▶ The exercise
Can you arrange the items below as a numbered list, leaving out any blank lines?

--- START OF Information provided ---

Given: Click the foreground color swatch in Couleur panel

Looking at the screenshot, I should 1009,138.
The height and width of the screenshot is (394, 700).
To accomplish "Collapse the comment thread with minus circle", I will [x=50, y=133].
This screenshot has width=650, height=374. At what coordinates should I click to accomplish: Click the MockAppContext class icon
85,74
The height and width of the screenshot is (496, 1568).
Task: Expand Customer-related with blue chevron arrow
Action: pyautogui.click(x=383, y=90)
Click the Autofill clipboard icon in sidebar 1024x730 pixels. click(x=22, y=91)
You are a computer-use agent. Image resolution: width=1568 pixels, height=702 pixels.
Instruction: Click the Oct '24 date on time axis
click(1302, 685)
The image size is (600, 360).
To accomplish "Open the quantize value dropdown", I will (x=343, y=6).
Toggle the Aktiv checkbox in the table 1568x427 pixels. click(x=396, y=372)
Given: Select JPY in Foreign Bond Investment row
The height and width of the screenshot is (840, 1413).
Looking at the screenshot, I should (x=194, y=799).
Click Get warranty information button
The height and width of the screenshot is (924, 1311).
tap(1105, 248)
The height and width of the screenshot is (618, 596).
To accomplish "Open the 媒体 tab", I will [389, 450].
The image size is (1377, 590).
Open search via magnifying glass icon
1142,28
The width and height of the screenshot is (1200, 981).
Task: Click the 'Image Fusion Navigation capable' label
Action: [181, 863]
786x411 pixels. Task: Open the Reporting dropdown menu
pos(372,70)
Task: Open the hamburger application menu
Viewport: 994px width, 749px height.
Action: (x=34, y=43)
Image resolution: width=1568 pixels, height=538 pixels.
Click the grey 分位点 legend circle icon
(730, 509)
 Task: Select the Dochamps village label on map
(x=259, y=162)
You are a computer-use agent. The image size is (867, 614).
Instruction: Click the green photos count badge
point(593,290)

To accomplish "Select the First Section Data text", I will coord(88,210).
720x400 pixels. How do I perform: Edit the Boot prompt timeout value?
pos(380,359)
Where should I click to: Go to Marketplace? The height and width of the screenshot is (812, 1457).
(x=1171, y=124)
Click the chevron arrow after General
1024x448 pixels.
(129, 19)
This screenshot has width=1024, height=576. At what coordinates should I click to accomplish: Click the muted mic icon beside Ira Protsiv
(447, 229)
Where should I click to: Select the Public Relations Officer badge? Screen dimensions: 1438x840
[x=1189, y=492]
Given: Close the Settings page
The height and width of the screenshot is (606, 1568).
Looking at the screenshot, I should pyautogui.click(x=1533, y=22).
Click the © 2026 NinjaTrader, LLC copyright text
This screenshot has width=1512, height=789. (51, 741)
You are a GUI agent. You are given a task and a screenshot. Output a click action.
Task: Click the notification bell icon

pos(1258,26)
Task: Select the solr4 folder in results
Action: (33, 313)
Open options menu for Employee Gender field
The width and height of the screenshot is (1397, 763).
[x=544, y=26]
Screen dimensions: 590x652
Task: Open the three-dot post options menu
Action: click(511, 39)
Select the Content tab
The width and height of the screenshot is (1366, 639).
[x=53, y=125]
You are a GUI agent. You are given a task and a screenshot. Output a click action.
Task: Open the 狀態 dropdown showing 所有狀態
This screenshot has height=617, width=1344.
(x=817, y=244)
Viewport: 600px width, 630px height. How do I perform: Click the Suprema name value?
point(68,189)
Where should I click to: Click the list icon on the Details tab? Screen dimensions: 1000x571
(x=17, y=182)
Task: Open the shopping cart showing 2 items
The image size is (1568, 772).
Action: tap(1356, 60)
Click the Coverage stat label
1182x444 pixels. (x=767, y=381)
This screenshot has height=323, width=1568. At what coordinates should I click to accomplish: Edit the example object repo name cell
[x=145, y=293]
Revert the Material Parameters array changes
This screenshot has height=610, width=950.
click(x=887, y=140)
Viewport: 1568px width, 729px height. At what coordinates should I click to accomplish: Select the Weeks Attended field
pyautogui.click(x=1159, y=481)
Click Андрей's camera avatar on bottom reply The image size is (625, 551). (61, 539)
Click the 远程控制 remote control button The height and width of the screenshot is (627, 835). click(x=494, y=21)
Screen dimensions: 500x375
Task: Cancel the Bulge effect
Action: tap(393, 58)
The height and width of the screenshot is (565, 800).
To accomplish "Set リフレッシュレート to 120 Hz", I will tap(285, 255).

--- END OF Information provided ---

▶ Final answer
1. Given: Click the foreground color swatch in Couleur panel
2. Looking at the screenshot, I should 1009,138.
3. The height and width of the screenshot is (394, 700).
4. To accomplish "Collapse the comment thread with minus circle", I will [x=50, y=133].
5. This screenshot has width=650, height=374. At what coordinates should I click to accomplish: Click the MockAppContext class icon
6. 85,74
7. The height and width of the screenshot is (496, 1568).
8. Task: Expand Customer-related with blue chevron arrow
9. Action: pyautogui.click(x=383, y=90)
10. Click the Autofill clipboard icon in sidebar 1024x730 pixels. click(x=22, y=91)
11. You are a computer-use agent. Image resolution: width=1568 pixels, height=702 pixels.
12. Instruction: Click the Oct '24 date on time axis
13. click(1302, 685)
14. The image size is (600, 360).
15. To accomplish "Open the quantize value dropdown", I will (x=343, y=6).
16. Toggle the Aktiv checkbox in the table 1568x427 pixels. click(x=396, y=372)
17. Given: Select JPY in Foreign Bond Investment row
18. The height and width of the screenshot is (840, 1413).
19. Looking at the screenshot, I should (x=194, y=799).
20. Click Get warranty information button
21. The height and width of the screenshot is (924, 1311).
22. tap(1105, 248)
23. The height and width of the screenshot is (618, 596).
24. To accomplish "Open the 媒体 tab", I will [389, 450].
25. The image size is (1377, 590).
26. Open search via magnifying glass icon
27. 1142,28
28. The width and height of the screenshot is (1200, 981).
29. Task: Click the 'Image Fusion Navigation capable' label
30. Action: [181, 863]
31. 786x411 pixels. Task: Open the Reporting dropdown menu
32. pos(372,70)
33. Task: Open the hamburger application menu
34. Viewport: 994px width, 749px height.
35. Action: (x=34, y=43)
36. Image resolution: width=1568 pixels, height=538 pixels.
37. Click the grey 分位点 legend circle icon
38. (730, 509)
39.  Task: Select the Dochamps village label on map
40. (x=259, y=162)
41. You are a computer-use agent. The image size is (867, 614).
42. Instruction: Click the green photos count badge
43. point(593,290)
44. To accomplish "Select the First Section Data text", I will coord(88,210).
45. 720x400 pixels. How do I perform: Edit the Boot prompt timeout value?
46. pos(380,359)
47. Where should I click to: Go to Marketplace? The height and width of the screenshot is (812, 1457).
48. (x=1171, y=124)
49. Click the chevron arrow after General
50. 1024x448 pixels.
51. (129, 19)
52. This screenshot has width=1024, height=576. At what coordinates should I click to accomplish: Click the muted mic icon beside Ira Protsiv
53. (447, 229)
54. Where should I click to: Select the Public Relations Officer badge? Screen dimensions: 1438x840
55. [x=1189, y=492]
56. Given: Close the Settings page
57. The height and width of the screenshot is (606, 1568).
58. Looking at the screenshot, I should pyautogui.click(x=1533, y=22).
59. Click the © 2026 NinjaTrader, LLC copyright text
60. This screenshot has width=1512, height=789. (51, 741)
61. You are a GUI agent. You are given a task and a screenshot. Output a click action.
62. Task: Click the notification bell icon
63. pos(1258,26)
64. Task: Select the solr4 folder in results
65. Action: (33, 313)
66. Open options menu for Employee Gender field
67. The width and height of the screenshot is (1397, 763).
68. [x=544, y=26]
69. Screen dimensions: 590x652
70. Task: Open the three-dot post options menu
71. Action: click(511, 39)
72. Select the Content tab
73. The width and height of the screenshot is (1366, 639).
74. [x=53, y=125]
75. You are a GUI agent. You are given a task and a screenshot. Output a click action.
76. Task: Open the 狀態 dropdown showing 所有狀態
77. This screenshot has height=617, width=1344.
78. (x=817, y=244)
79. Viewport: 600px width, 630px height. How do I perform: Click the Suprema name value?
80. point(68,189)
81. Where should I click to: Click the list icon on the Details tab? Screen dimensions: 1000x571
82. (x=17, y=182)
83. Task: Open the shopping cart showing 2 items
84. The image size is (1568, 772).
85. Action: tap(1356, 60)
86. Click the Coverage stat label
87. 1182x444 pixels. (x=767, y=381)
88. This screenshot has height=323, width=1568. At what coordinates should I click to accomplish: Edit the example object repo name cell
89. [x=145, y=293]
90. Revert the Material Parameters array changes
91. This screenshot has height=610, width=950.
92. click(x=887, y=140)
93. Viewport: 1568px width, 729px height. At what coordinates should I click to accomplish: Select the Weeks Attended field
94. pyautogui.click(x=1159, y=481)
95. Click Андрей's camera avatar on bottom reply The image size is (625, 551). (61, 539)
96. Click the 远程控制 remote control button The height and width of the screenshot is (627, 835). click(x=494, y=21)
97. Screen dimensions: 500x375
98. Task: Cancel the Bulge effect
99. Action: tap(393, 58)
100. The height and width of the screenshot is (565, 800).
101. To accomplish "Set リフレッシュレート to 120 Hz", I will tap(285, 255).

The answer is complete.